PROMPT » Under no circumstances alter the records; copy each one exactly.

(Stored data entries)
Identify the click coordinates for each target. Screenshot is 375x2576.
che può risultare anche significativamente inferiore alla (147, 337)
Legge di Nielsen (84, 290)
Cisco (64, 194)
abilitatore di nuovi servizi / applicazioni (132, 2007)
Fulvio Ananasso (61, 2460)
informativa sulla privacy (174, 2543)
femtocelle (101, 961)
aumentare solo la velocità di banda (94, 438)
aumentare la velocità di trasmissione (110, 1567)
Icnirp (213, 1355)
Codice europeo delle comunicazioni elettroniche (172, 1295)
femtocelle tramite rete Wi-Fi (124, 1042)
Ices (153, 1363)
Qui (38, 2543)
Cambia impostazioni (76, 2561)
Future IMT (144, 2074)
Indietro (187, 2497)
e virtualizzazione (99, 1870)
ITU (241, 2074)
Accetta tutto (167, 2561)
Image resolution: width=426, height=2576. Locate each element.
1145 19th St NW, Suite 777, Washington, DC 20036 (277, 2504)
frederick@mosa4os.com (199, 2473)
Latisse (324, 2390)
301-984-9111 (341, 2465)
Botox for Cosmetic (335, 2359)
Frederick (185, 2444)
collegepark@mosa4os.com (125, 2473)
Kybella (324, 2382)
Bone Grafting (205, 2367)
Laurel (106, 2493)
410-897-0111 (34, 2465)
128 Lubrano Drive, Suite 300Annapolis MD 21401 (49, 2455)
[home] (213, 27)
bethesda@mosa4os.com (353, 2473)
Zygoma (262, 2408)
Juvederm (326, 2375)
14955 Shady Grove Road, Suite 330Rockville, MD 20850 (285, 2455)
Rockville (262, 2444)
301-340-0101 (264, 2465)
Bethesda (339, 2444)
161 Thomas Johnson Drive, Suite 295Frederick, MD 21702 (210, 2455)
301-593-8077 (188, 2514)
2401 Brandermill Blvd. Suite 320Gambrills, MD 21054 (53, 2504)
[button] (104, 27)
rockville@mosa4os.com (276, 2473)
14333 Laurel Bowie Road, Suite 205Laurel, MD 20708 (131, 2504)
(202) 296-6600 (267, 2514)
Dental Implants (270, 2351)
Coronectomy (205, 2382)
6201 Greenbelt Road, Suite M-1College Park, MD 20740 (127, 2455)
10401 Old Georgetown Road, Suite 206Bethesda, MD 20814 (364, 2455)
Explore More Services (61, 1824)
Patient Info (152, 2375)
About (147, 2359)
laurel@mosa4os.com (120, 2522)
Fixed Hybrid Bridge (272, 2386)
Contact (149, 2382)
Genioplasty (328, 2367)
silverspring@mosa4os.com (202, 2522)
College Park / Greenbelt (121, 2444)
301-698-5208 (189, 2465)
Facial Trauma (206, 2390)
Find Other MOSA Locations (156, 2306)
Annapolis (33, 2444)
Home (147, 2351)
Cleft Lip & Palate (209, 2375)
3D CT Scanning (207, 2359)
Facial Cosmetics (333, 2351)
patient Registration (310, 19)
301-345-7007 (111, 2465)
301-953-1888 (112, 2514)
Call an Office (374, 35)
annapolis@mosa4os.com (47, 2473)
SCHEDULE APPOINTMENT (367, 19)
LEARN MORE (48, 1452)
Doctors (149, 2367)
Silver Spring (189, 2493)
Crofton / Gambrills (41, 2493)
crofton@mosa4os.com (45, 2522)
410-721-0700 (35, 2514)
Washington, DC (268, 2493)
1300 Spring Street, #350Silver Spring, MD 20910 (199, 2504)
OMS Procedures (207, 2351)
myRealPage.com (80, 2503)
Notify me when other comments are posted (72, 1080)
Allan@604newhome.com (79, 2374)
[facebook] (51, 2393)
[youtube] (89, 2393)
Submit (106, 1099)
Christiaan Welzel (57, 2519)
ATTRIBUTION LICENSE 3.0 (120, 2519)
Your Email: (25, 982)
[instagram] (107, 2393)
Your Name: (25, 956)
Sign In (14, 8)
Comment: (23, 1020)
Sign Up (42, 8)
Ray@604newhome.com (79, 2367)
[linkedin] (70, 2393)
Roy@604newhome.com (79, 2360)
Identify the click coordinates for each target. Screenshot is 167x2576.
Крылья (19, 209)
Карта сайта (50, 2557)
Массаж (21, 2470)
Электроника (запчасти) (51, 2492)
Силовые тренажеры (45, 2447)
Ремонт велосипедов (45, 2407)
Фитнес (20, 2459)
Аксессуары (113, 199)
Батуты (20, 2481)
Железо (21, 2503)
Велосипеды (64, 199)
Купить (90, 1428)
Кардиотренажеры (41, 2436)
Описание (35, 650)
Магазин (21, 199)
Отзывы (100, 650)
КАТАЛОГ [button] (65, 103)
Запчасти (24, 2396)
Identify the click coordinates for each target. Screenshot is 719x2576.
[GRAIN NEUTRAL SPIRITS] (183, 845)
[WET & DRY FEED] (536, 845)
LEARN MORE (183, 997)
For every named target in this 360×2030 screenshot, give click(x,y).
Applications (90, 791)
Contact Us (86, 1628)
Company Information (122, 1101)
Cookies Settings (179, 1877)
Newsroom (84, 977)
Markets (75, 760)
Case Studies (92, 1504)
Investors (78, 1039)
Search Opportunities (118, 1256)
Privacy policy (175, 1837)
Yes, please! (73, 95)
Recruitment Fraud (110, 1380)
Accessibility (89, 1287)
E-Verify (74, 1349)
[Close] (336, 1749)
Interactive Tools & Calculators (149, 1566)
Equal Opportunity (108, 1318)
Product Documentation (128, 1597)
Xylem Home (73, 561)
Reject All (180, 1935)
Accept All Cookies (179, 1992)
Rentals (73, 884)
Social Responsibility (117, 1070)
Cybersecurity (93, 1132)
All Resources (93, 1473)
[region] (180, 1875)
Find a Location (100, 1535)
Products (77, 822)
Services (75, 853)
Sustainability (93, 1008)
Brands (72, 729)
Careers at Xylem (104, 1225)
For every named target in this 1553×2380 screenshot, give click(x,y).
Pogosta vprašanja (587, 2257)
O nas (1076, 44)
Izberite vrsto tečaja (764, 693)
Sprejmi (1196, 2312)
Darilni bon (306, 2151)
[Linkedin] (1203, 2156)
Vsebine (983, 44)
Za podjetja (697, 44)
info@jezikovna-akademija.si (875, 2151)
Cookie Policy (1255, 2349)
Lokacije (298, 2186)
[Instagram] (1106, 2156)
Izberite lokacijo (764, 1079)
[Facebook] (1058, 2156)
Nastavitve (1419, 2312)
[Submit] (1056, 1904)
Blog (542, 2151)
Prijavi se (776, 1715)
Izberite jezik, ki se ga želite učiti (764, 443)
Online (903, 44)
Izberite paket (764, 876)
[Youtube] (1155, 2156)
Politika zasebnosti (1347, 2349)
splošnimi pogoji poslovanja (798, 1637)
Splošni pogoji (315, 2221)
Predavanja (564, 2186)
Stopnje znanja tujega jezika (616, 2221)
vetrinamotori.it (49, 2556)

EXPECTED ANSWER »
Identify the click coordinates for each target. Screenshot is 375x2576.
che può risultare anche significativamente inferiore alla (147, 337)
Legge di Nielsen (84, 290)
Cisco (64, 194)
abilitatore di nuovi servizi / applicazioni (132, 2007)
Fulvio Ananasso (61, 2460)
informativa sulla privacy (174, 2543)
femtocelle (101, 961)
aumentare solo la velocità di banda (94, 438)
aumentare la velocità di trasmissione (110, 1567)
Icnirp (213, 1355)
Codice europeo delle comunicazioni elettroniche (172, 1295)
femtocelle tramite rete Wi-Fi (124, 1042)
Ices (153, 1363)
Qui (38, 2543)
Cambia impostazioni (76, 2561)
Future IMT (144, 2074)
Indietro (187, 2497)
e virtualizzazione (99, 1870)
ITU (241, 2074)
Accetta tutto (167, 2561)
Image resolution: width=426, height=2576. Locate each element.
1145 19th St NW, Suite 777, Washington, DC 20036 (277, 2504)
frederick@mosa4os.com (199, 2473)
Latisse (324, 2390)
301-984-9111 (341, 2465)
Botox for Cosmetic (335, 2359)
Frederick (185, 2444)
collegepark@mosa4os.com (125, 2473)
Kybella (324, 2382)
Bone Grafting (205, 2367)
Laurel (106, 2493)
410-897-0111 (34, 2465)
128 Lubrano Drive, Suite 300Annapolis MD 21401 (49, 2455)
[home] (213, 27)
bethesda@mosa4os.com (353, 2473)
Zygoma (262, 2408)
Juvederm (326, 2375)
14955 Shady Grove Road, Suite 330Rockville, MD 20850 (285, 2455)
Rockville (262, 2444)
301-340-0101 (264, 2465)
Bethesda (339, 2444)
161 Thomas Johnson Drive, Suite 295Frederick, MD 21702 (210, 2455)
301-593-8077 (188, 2514)
2401 Brandermill Blvd. Suite 320Gambrills, MD 21054 (53, 2504)
[button] (104, 27)
rockville@mosa4os.com (276, 2473)
14333 Laurel Bowie Road, Suite 205Laurel, MD 20708 (131, 2504)
(202) 296-6600 (267, 2514)
Dental Implants (270, 2351)
Coronectomy (205, 2382)
6201 Greenbelt Road, Suite M-1College Park, MD 20740 (127, 2455)
10401 Old Georgetown Road, Suite 206Bethesda, MD 20814 (364, 2455)
Explore More Services (61, 1824)
Patient Info (152, 2375)
About (147, 2359)
laurel@mosa4os.com (120, 2522)
Fixed Hybrid Bridge (272, 2386)
Contact (149, 2382)
Genioplasty (328, 2367)
silverspring@mosa4os.com (202, 2522)
College Park / Greenbelt (121, 2444)
301-698-5208 (189, 2465)
Facial Trauma (206, 2390)
Find Other MOSA Locations (156, 2306)
Annapolis (33, 2444)
Home (147, 2351)
Cleft Lip & Palate (209, 2375)
3D CT Scanning (207, 2359)
Facial Cosmetics (333, 2351)
patient Registration (310, 19)
301-345-7007 (111, 2465)
301-953-1888 (112, 2514)
Call an Office (374, 35)
annapolis@mosa4os.com (47, 2473)
SCHEDULE APPOINTMENT (367, 19)
LEARN MORE (48, 1452)
Doctors (149, 2367)
Silver Spring (189, 2493)
Crofton / Gambrills (41, 2493)
crofton@mosa4os.com (45, 2522)
410-721-0700 (35, 2514)
Washington, DC (268, 2493)
1300 Spring Street, #350Silver Spring, MD 20910 (199, 2504)
OMS Procedures (207, 2351)
myRealPage.com (80, 2503)
Notify me when other comments are posted (72, 1080)
Allan@604newhome.com (79, 2374)
[facebook] (51, 2393)
[youtube] (89, 2393)
Submit (106, 1099)
Christiaan Welzel (57, 2519)
ATTRIBUTION LICENSE 3.0 (120, 2519)
Your Email: (25, 982)
[instagram] (107, 2393)
Your Name: (25, 956)
Sign In (14, 8)
Comment: (23, 1020)
Sign Up (42, 8)
Ray@604newhome.com (79, 2367)
[linkedin] (70, 2393)
Roy@604newhome.com (79, 2360)
Identify the click coordinates for each target. Screenshot is 167x2576.
Крылья (19, 209)
Карта сайта (50, 2557)
Массаж (21, 2470)
Электроника (запчасти) (51, 2492)
Силовые тренажеры (45, 2447)
Ремонт велосипедов (45, 2407)
Фитнес (20, 2459)
Аксессуары (113, 199)
Батуты (20, 2481)
Железо (21, 2503)
Велосипеды (64, 199)
Купить (90, 1428)
Кардиотренажеры (41, 2436)
Описание (35, 650)
Магазин (21, 199)
Отзывы (100, 650)
КАТАЛОГ [button] (65, 103)
Запчасти (24, 2396)
Identify the click coordinates for each target. Screenshot is 719x2576.
[GRAIN NEUTRAL SPIRITS] (183, 845)
[WET & DRY FEED] (536, 845)
LEARN MORE (183, 997)
For every named target in this 360×2030 screenshot, give click(x,y).
Applications (90, 791)
Contact Us (86, 1628)
Company Information (122, 1101)
Cookies Settings (179, 1877)
Newsroom (84, 977)
Markets (75, 760)
Case Studies (92, 1504)
Investors (78, 1039)
Search Opportunities (118, 1256)
Privacy policy (175, 1837)
Yes, please! (73, 95)
Recruitment Fraud (110, 1380)
Accessibility (89, 1287)
E-Verify (74, 1349)
[Close] (336, 1749)
Interactive Tools & Calculators (149, 1566)
Equal Opportunity (108, 1318)
Product Documentation (128, 1597)
Xylem Home (73, 561)
Reject All (180, 1935)
Accept All Cookies (179, 1992)
Rentals (73, 884)
Social Responsibility (117, 1070)
Cybersecurity (93, 1132)
All Resources (93, 1473)
[region] (180, 1875)
Find a Location (100, 1535)
Products (77, 822)
Services (75, 853)
Sustainability (93, 1008)
Brands (72, 729)
Careers at Xylem (104, 1225)
For every named target in this 1553×2380 screenshot, give click(x,y).
Pogosta vprašanja (587, 2257)
O nas (1076, 44)
Izberite vrsto tečaja (764, 693)
Sprejmi (1196, 2312)
Darilni bon (306, 2151)
[Linkedin] (1203, 2156)
Vsebine (983, 44)
Za podjetja (697, 44)
info@jezikovna-akademija.si (875, 2151)
Cookie Policy (1255, 2349)
Lokacije (298, 2186)
[Instagram] (1106, 2156)
Izberite lokacijo (764, 1079)
[Facebook] (1058, 2156)
Nastavitve (1419, 2312)
[Submit] (1056, 1904)
Blog (542, 2151)
Prijavi se (776, 1715)
Izberite jezik, ki se ga želite učiti (764, 443)
Online (903, 44)
Izberite paket (764, 876)
[Youtube] (1155, 2156)
Politika zasebnosti (1347, 2349)
splošnimi pogoji poslovanja (798, 1637)
Splošni pogoji (315, 2221)
Predavanja (564, 2186)
Stopnje znanja tujega jezika (616, 2221)
vetrinamotori.it (49, 2556)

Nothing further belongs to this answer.